THIRTIETH SUNDAY OF THE YEAR
Let us come before our God in humble prayer, let us acknowledge our sinfulness, and ask for God’s mercy ….
Lord Jesus, your hear the cry of the humble and the poor, Lord have mercy,
Christ Jesus, you alone justify the sinners, Christ have mercy,
Lord Jesus, you exalt those who humble themselves, Lord have mercy.
May Almighty God have mercy on us, forgive us our sins, and bring us to everlasting life. Amen.
Sirach 35:12-14; 2 Timothy 4:6-8,16-18; Luke 18:9-14
In today's Gospel we have the strange scene between a Pharisee and a tax collector. The Pharisee - and he clearly has evidence to prove it - is the "good" person. He carefully keeps the Law of the Jews and the Commandments of God. He faithfully observes the obligations of a good Jew: he prays, he fasts, and he gives alms.
And yet, God is not happy with him. Why? Because he is basically a totally self-centered person. He says, "I thank you, God, that I am not like others, especially this terrible tax collector..." What he really is saying is: "God, you should be deeply grateful that you have someone like me (and there are not many of us), someone who is so faithful in following your commands..."
When he prays, fasts, give alms, it is not because he loves God (or the poor) and wants to serve God. It is because he loves himself; he is the centre of his whole existence. Even God is on the fringe. God should be so happy to have such a rare example like him. Especially when so many are like the tax collector.
The tax collector in the parable in today’s Gospel suffered from the loneliness caused by his sins. He worked for Rome, collecting money from his own people. He was a thief, demanding from the Jews more than the Romans would demand he pay them. He used the Roman guards as his means of enforcing his arbitrary decisions. The tax collector had many things. He was rich. But he was alone. He had no friends other than other tax collectors, people as despicable as he was. His people hated him. His family hated him. He hated himself. Surely God must hate him. So he slipped into the Temple and sincerely sought God's forgiveness. And God heard the cries of this abandoned one.
Now the Pharisee comes to the Temple, not to cry out for help, but to remind God of his goodness. He fasts. He pays tithes. He reminds God that he is not like so many others who are grasping and crooked and adulterous. The Pharisee has no sense of dependence on God. He is so full of himself that he doesn't recognize his own emptiness. He does not have enough sense to ask God to help him be a better person. He thinks he has everything. He leaves the Temple with nothing.
The Pharisee sinned because he did not recognize his dependence on God. Paul in the second reading, the orphan and widow in the first reading, the tax collector in the parable, all have a sense of total abandonment. They recognized their need for God. They ask God to fill their emptiness. They are justified, raised up to God by his gratuitous mercy.

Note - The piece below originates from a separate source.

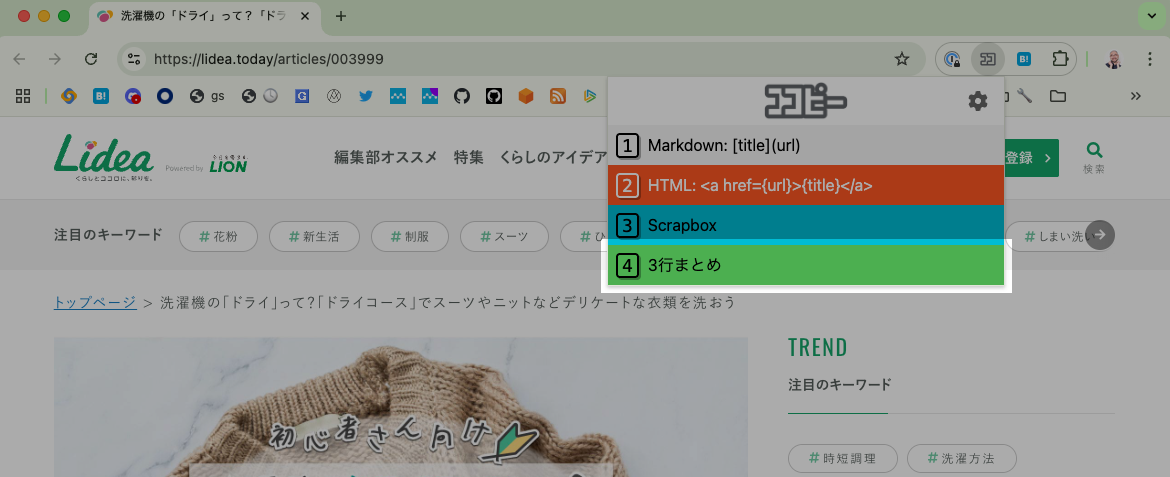The width and height of the screenshot is (1170, 477).
Task: Open the Extensions puzzle piece menu
Action: [x=1059, y=59]
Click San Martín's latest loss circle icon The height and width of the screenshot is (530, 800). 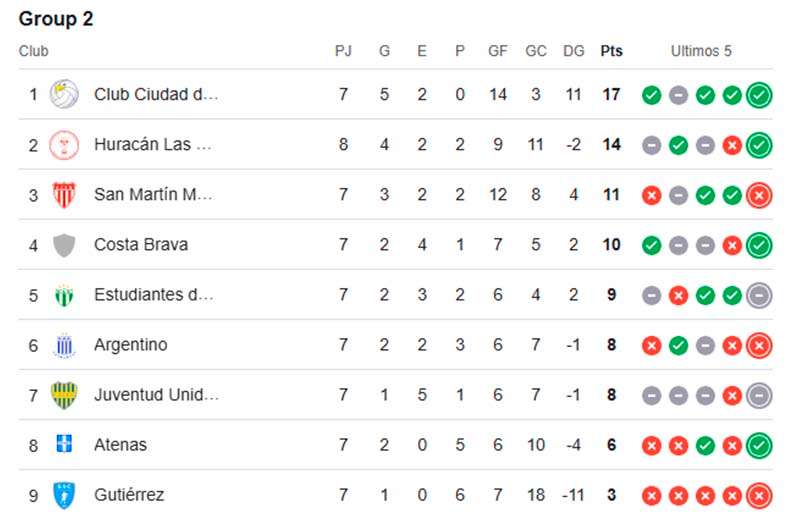pyautogui.click(x=759, y=195)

We come before God not because we are so good, but because we are so empty. We recognize how our sins have left us isolated in our worlds. We have lost close friends because we have not been able to control our tongues. We have destroyed relationships when we have allowed fantasy to be confused with reality. We have not loved as we could love because we have tried loving ourselves instead of others. As a result there are times that we don't even like ourselves. So we come before the Lord, alone, abandoned by some whom we love, perhaps abandoned by our own self esteem. And we ask the Lord to hear our cries.
It is incidental whether the Pharisee or the tax collector is the one who exalts himself to in the sight of God. In today’s culture, Jesus would probably have someone like the tax collector exalt himself and despise others in his prayer: “God, I thank you that I am not like the rest of humanity—do-gooders and church-going Pharisees. I may be greedy, dishonest, and adulterous, but I am grateful not to be a hypocrite like them.” The desire to exalt oneself can always find a reason—even one’s humility.

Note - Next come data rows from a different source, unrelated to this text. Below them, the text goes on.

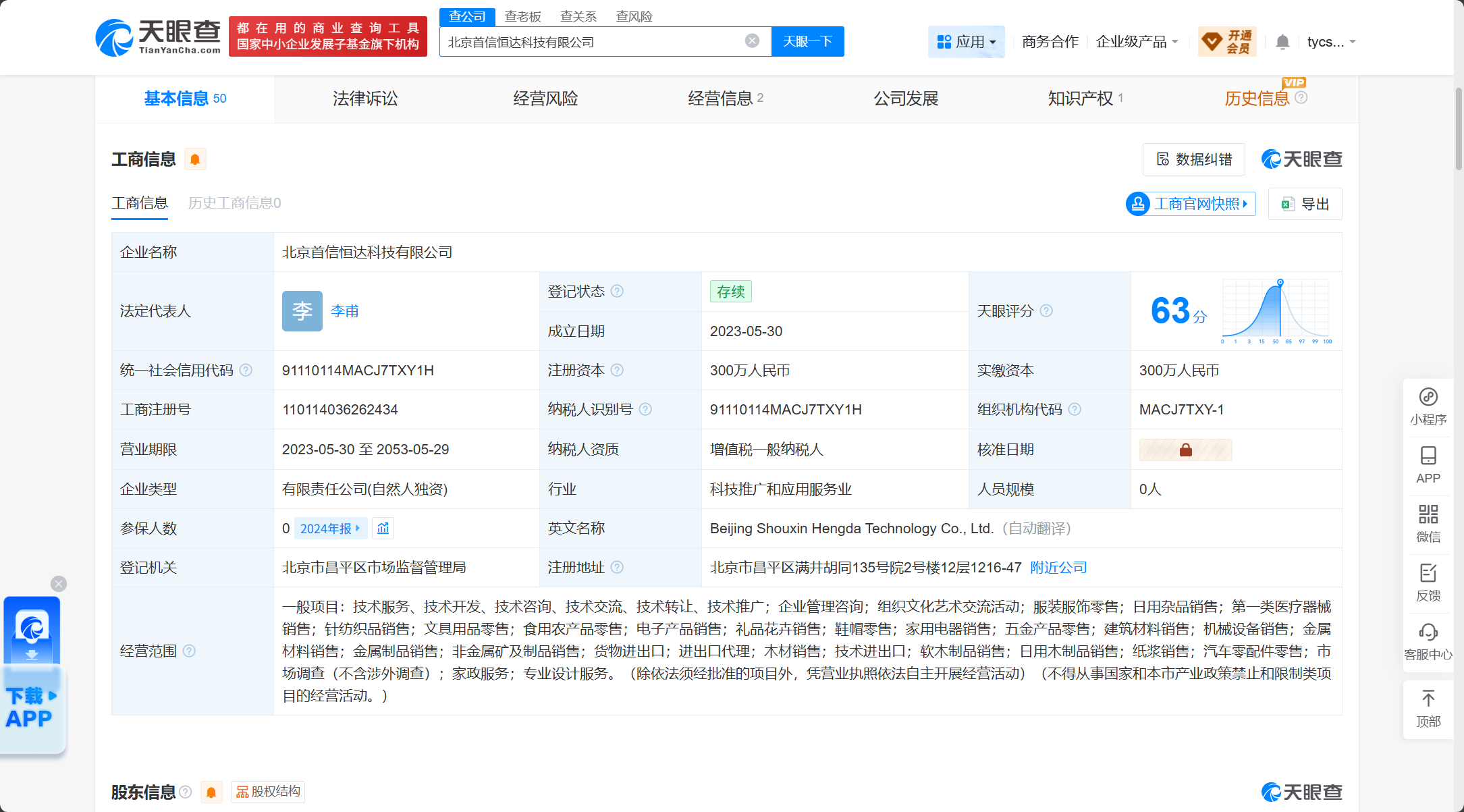The image size is (1464, 812).
Task: Click the 天眼一下 search button
Action: [x=807, y=42]
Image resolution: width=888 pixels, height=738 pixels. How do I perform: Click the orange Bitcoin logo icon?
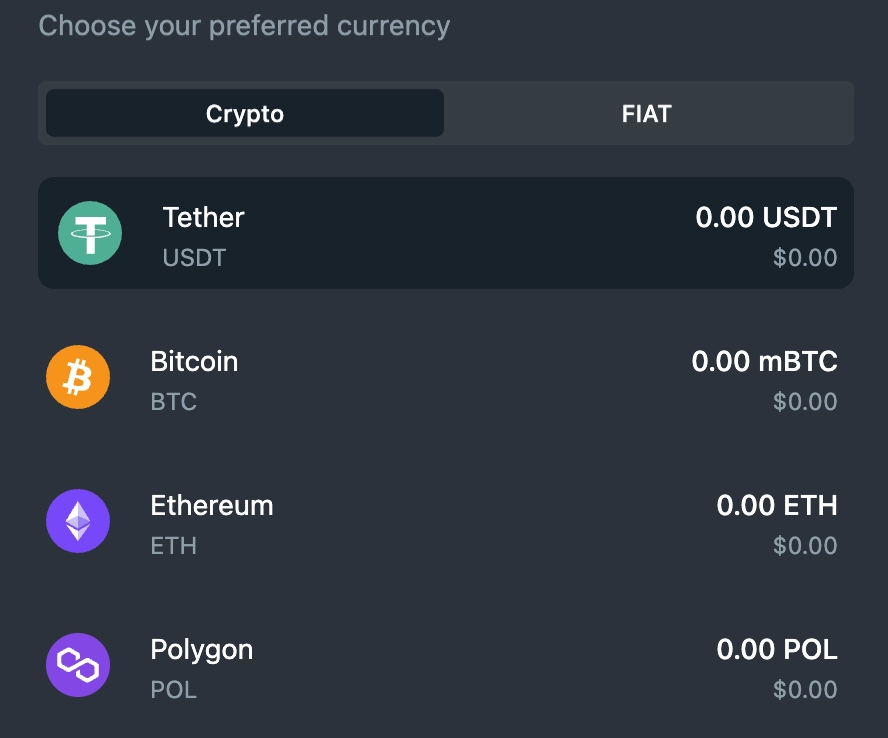coord(78,377)

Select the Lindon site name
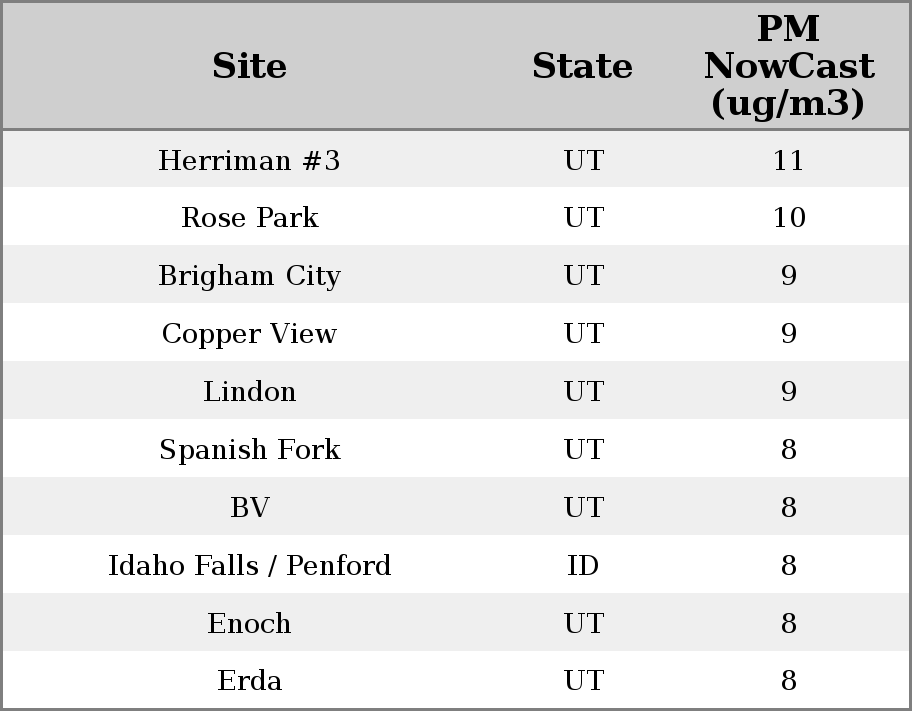249,392
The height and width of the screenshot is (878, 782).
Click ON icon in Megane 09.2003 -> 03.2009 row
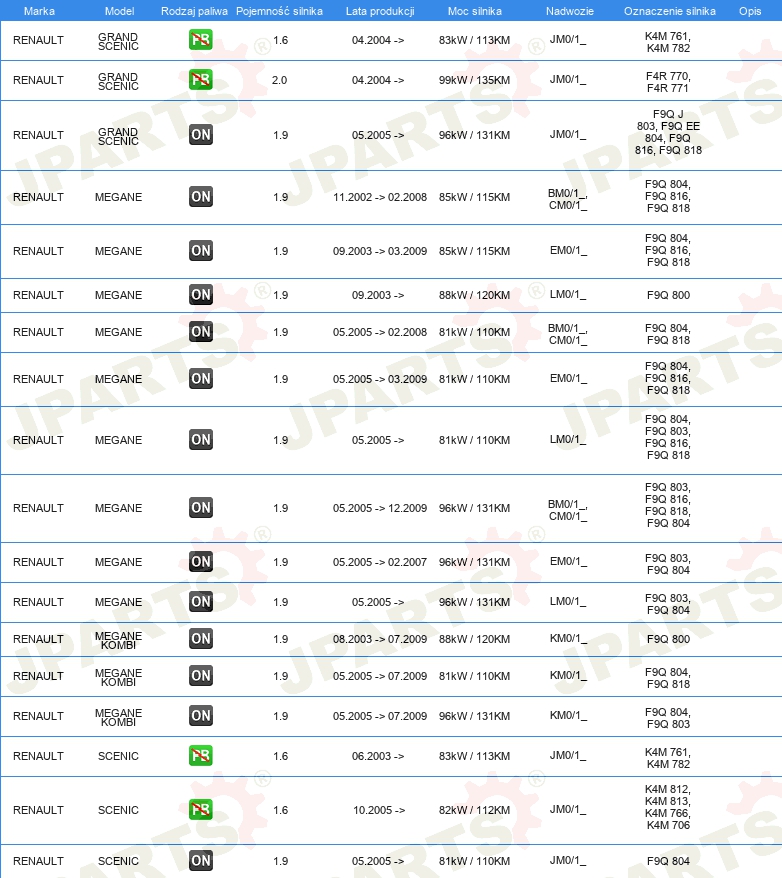click(x=200, y=250)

In other words, today we should turn the terms around to get at the original intention. The publicans of yesterday are the new Pharisees of today! Today the publican, the transgressor, says to God: "I thank you Lord, because I am not one of those believing Pharisees, hypocritical and intolerant, that worry about fasting, but in real life are worse than we are." Paradoxically, it seems as if there are those who pray like this: "I thank you, Lord, because I'm an atheist!"

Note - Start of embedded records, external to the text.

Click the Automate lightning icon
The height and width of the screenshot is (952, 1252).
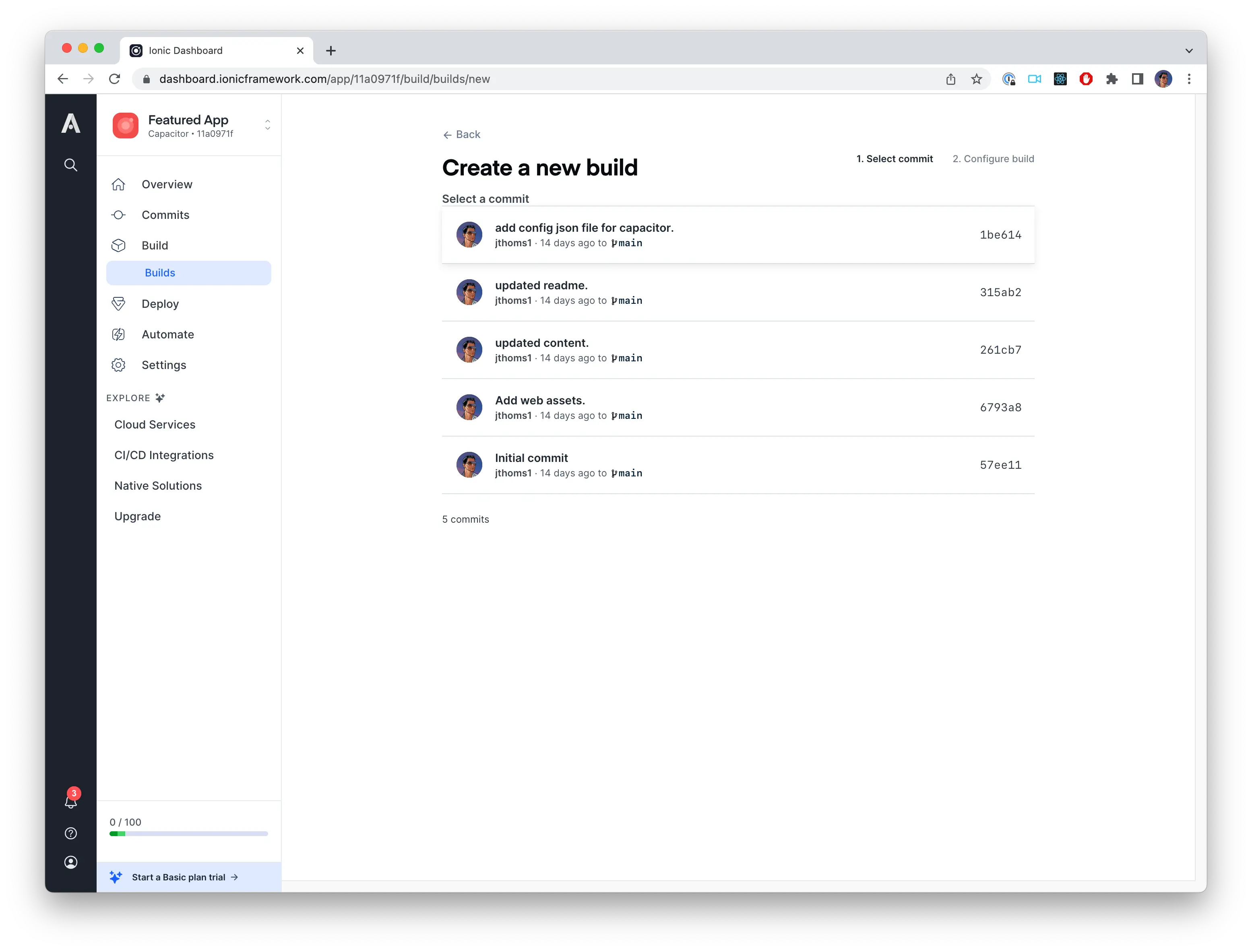118,334
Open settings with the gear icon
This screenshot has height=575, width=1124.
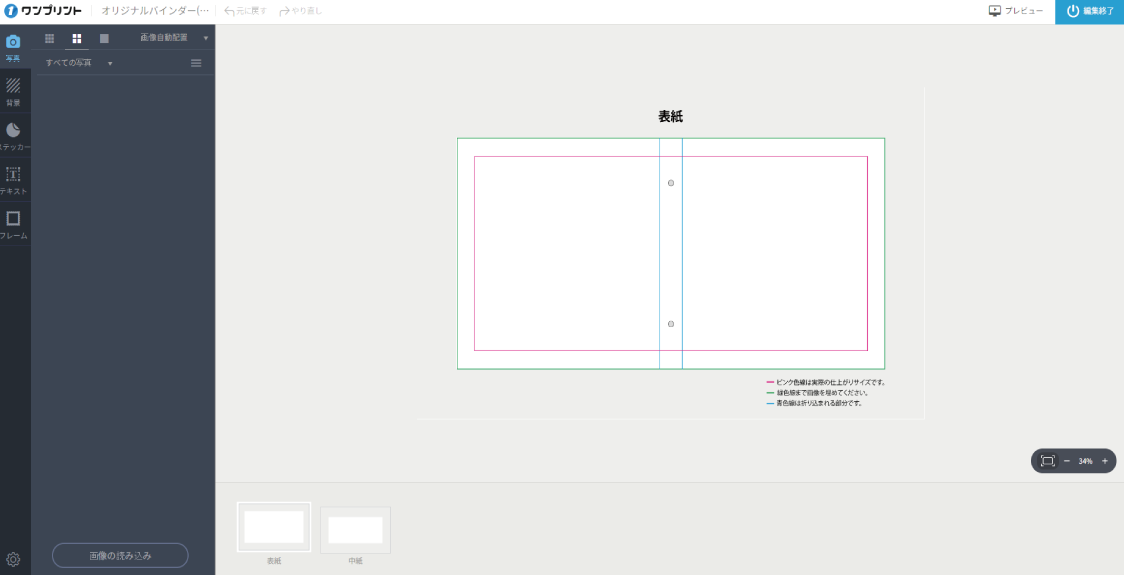pos(13,559)
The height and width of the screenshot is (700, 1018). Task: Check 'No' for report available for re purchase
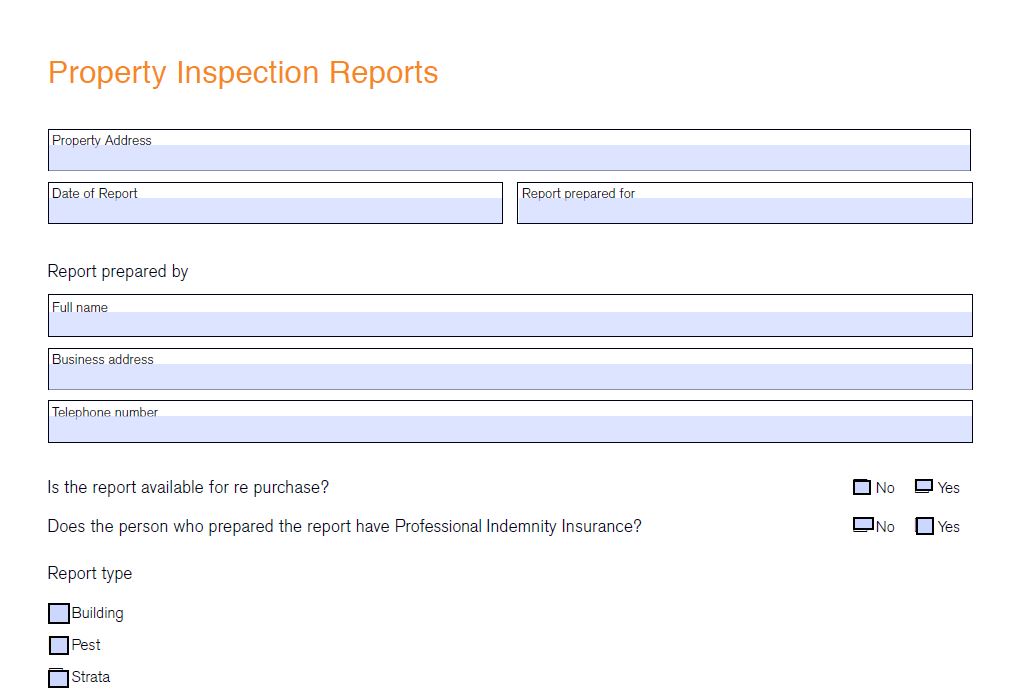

Who says today: “I have no sins, I am sinless, and there is no sin at all. I don’t need God for my salvation, I will save myself. The confession is not for me, the recognizing of the sin is a kind of masochism and it’s psychologically unjustified”? Who is the Pharisee and who is a publican able to recognize his total dependence on God?
Celebrant: The prayer of the humble pierces the clouds. With confidence that God is with us, we humbly bring him our needs.
Celebrant: Father, You always hear the prayers of the lowly.
Aware of our sins, we still trust you.
Grant all we need, and keep us faithful.
We ask this through Christ our Lord. Amen.